Da sottolineare gli sfarzosi e preziosissimi costumi, a mio avviso i più belli tra quelli realizzati per i vari allestimenti areniani di questa stagione, che vestivano un cast di eccellenti cantanti-attori. Nel ruolo del titolo il baritono Franco Vassallo è stato un Figaro spavaldo e di grande comunicativa, dalla voce sicura e robusta, al punto da dover cedere alle insistenti richieste di bis della cavatina “Largo al factotum”.
Apprezzatissima rivelazione nel ruolo di Almaviva è stato il giovane Francesco Meli, che, pur non possedendo il classico timbro da “tenorino” di grazia (cui una certa tradizione interpretativa ci aveva abituato) ma una bella e squillante voce di tenore lirico, ha dato prova di grande versatilità, prodigandosi in cadenze ed abbellimenti. Rimarchevole anche la prova di Annick Massis, che appartiene al novero delle Rosine in chiave sopranile; caratteristica che però non le ha impedito di esibire, oltre ad una perfetta padronanza degli acuti, un seducente registro centrale ed un peso vocale in grado di affermarsi anche nelle vastità dello spazio areniano.
Vero mattatore della serata l’impagabile Bartolo di Bruno de Simone, del quale si possono scrivere solo lodi: uno dei rari casi in cui il canto e la recitazione, ambedue coltivati con talento ed intelligenza, si fondono in un unicum che lo rende interprete rossiniano d’eccellenza.
Corretto, ma senza raggiungere le vette dei suoi colleghi è stato il Basilio di Giorgio Surjan, non particolarmente incisivo e spesso privo della carica sulfurea che sarebbe propria del personaggio. Apprezzata nel canto e nella simpatica caratterizzazione la Berta di Francesca Franci.
Unico neo della serata la direzione di Caludio Scimone, che, alla testa di un’orchestra ridimensionata nell’organico ma non sempre pulitissima negli attacchi, ha staccato dei tempi troppo spesso di una lentezza estenuante, al punto da allungare eccessivamente la durata di alcune scene, oltre a comprometterne seriamente la tensione ritmica.

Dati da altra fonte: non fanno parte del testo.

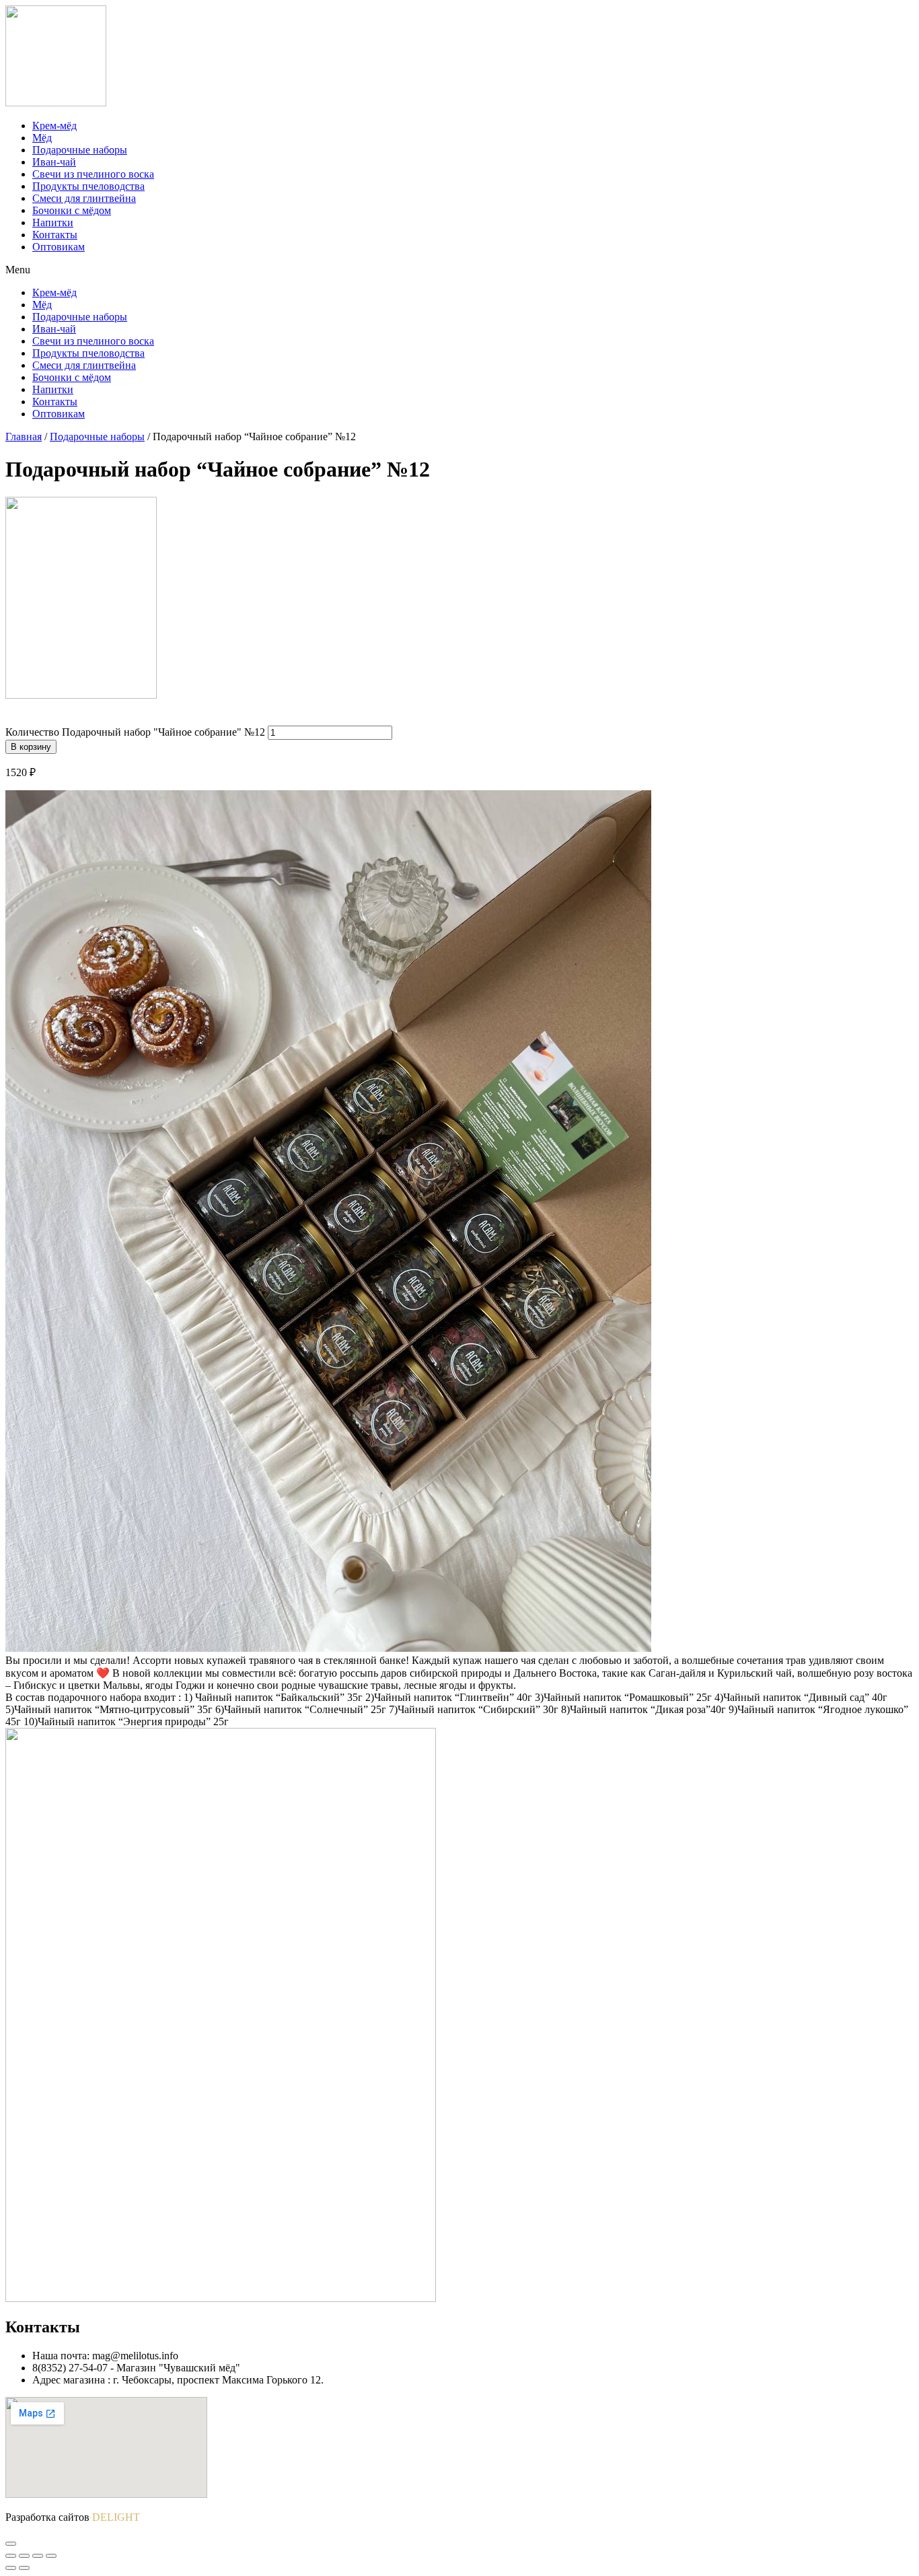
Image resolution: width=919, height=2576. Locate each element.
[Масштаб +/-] (51, 2556)
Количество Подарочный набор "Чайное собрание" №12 (135, 732)
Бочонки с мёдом (71, 210)
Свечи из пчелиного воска (93, 174)
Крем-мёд (54, 125)
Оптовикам (58, 246)
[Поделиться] (24, 2556)
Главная (23, 436)
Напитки (52, 222)
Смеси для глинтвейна (84, 198)
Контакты (54, 234)
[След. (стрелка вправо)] (24, 2568)
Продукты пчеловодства (88, 186)
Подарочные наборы (79, 149)
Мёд (42, 137)
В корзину (31, 747)
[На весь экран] (37, 2556)
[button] (459, 270)
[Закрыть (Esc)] (10, 2556)
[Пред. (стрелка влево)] (10, 2568)
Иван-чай (54, 162)
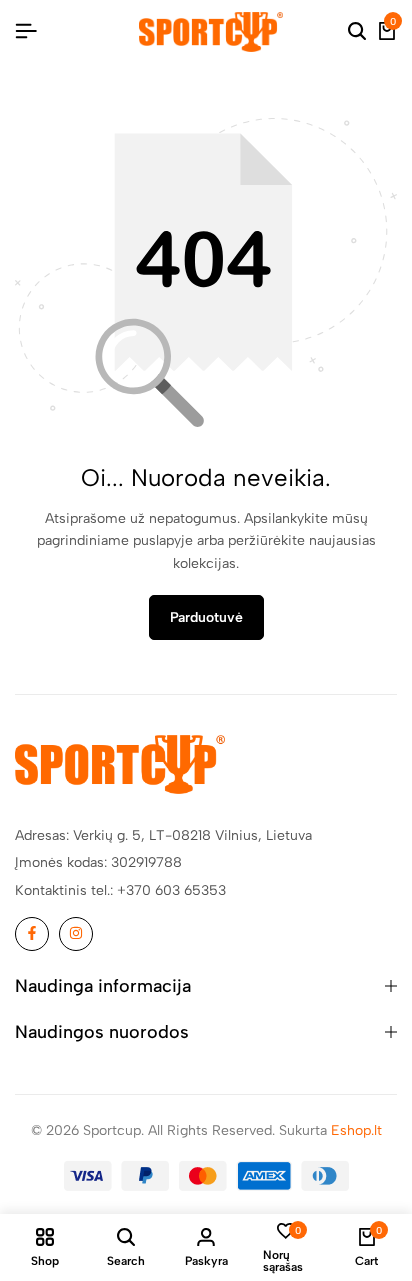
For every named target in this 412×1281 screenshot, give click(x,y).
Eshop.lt (356, 1130)
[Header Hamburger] (26, 31)
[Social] (32, 934)
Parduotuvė (206, 617)
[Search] (357, 32)
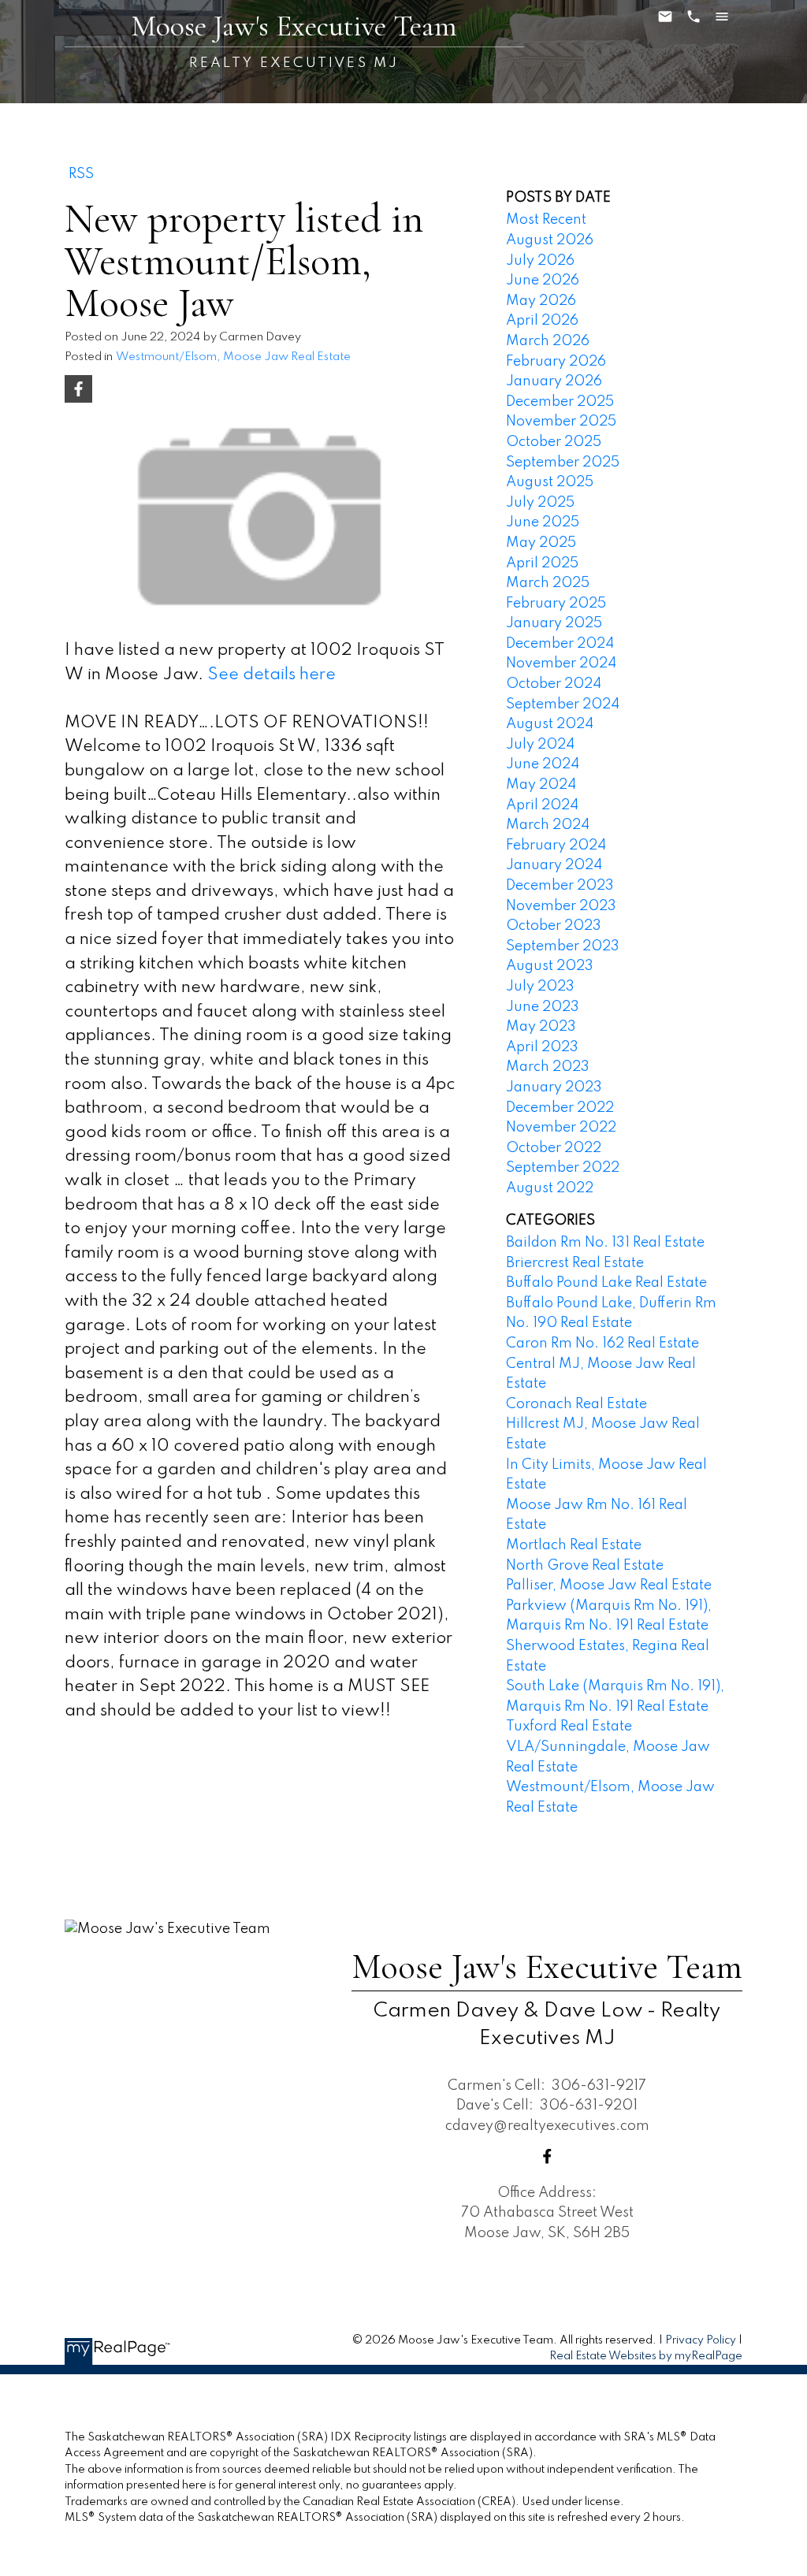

La serata è comunque proseguita con entusiasmo crescente da parte del pubblico sino a quando una fastidiosa pioggia, abbattutasi sull’anfiteatro proprio nel momento in cui dall’orchestra si sarebbe dovuto levare il temporale musicale che prelude al finale dell’opera, ha interrotto bruscamente la recita, impedendo che all’intero cast venissero tributati i meritati applausi.